The Wall Street Journal (WSJ) was the first to report on preparations for a significant strengthening of evacuation capacities from Afghanistan. According to him, the Biden administration is considering activating the Civil Reserve Air Fleet (CRAF), created in 1952 after the post-war air bridge from Berlin. The involvement of commercial airlines would reduce the pressure on these bases, which are rapidly being filled by evacuated Afghans. However, the US government is also considering alternatives, such as expanding the number of US military bases on which to accommodate Afghans, the WSJ wrote.
Biden spoke with members of his National Security Council on Saturday about transporting people from Afghanistan and concluding agreements with third countries willing to provide space for transit centers for evacuation. It was one of the topics of the meeting in the White House, which concerned the security situation in Afghanistan and counter-terrorism operations, including the Islamic State group, writes the AP agency.

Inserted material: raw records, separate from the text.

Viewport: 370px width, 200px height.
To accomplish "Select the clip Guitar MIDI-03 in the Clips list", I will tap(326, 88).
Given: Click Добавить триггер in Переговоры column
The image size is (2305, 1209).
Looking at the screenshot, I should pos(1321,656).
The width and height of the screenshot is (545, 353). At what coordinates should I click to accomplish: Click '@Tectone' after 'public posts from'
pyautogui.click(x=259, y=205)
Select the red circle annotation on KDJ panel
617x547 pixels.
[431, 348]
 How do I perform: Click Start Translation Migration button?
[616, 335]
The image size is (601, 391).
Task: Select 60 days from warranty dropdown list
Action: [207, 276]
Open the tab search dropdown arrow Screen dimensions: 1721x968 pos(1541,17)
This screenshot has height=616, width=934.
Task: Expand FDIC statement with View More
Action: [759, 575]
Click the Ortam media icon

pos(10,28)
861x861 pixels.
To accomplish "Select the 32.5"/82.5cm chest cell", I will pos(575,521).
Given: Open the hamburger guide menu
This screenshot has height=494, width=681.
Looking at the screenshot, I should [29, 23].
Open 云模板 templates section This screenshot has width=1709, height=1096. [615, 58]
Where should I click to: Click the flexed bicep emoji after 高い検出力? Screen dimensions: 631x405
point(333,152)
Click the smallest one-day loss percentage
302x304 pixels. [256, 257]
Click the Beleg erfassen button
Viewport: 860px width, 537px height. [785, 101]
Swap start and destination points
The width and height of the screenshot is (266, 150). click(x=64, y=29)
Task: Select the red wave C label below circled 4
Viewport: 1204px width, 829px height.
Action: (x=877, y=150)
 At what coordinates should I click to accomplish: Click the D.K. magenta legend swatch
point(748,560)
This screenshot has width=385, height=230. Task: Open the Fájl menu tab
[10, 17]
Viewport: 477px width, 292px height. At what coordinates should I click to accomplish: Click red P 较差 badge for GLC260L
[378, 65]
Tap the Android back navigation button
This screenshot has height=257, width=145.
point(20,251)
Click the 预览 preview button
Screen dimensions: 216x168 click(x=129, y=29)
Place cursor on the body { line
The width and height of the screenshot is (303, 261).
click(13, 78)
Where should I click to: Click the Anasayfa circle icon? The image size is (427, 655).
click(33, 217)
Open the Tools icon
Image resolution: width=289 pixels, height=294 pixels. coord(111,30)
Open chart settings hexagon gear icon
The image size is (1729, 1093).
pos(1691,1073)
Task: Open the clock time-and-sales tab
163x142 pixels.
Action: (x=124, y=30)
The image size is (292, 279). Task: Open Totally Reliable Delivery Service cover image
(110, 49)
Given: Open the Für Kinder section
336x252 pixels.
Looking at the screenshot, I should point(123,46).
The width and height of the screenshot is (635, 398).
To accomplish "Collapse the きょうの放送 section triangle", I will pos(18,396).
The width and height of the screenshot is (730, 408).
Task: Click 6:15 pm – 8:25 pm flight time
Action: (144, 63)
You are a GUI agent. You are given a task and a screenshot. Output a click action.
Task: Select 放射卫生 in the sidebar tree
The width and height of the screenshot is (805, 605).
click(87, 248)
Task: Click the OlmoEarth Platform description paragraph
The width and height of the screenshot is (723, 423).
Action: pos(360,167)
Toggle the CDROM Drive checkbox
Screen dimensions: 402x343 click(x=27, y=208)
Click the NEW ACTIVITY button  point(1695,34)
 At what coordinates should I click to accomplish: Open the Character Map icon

US Secretary of State Antony Blinken said that 13 countries have so far agreed to at least temporarily accommodate vulnerable Afghans who have not yet been screened for resettlement in the United States: Albania, Chile, Canada, Qatar, Colombia, Kosovo, Costa Rica, Mexico, Poland, Rwanda, Northern Macedonia, Uganda and Ukraine.
Source: SITA / AP Photo / Manuel Balce Ceneta
Another 12 states have agreed to be transit sites for people leaving Afghanistan. These are Bahrain, Britain, Denmark, Qatar, Kazakhstan, Kuwait, Germany, the United Arab Emirates, Tajikistan, Italy, Turkey and Uzbekistan.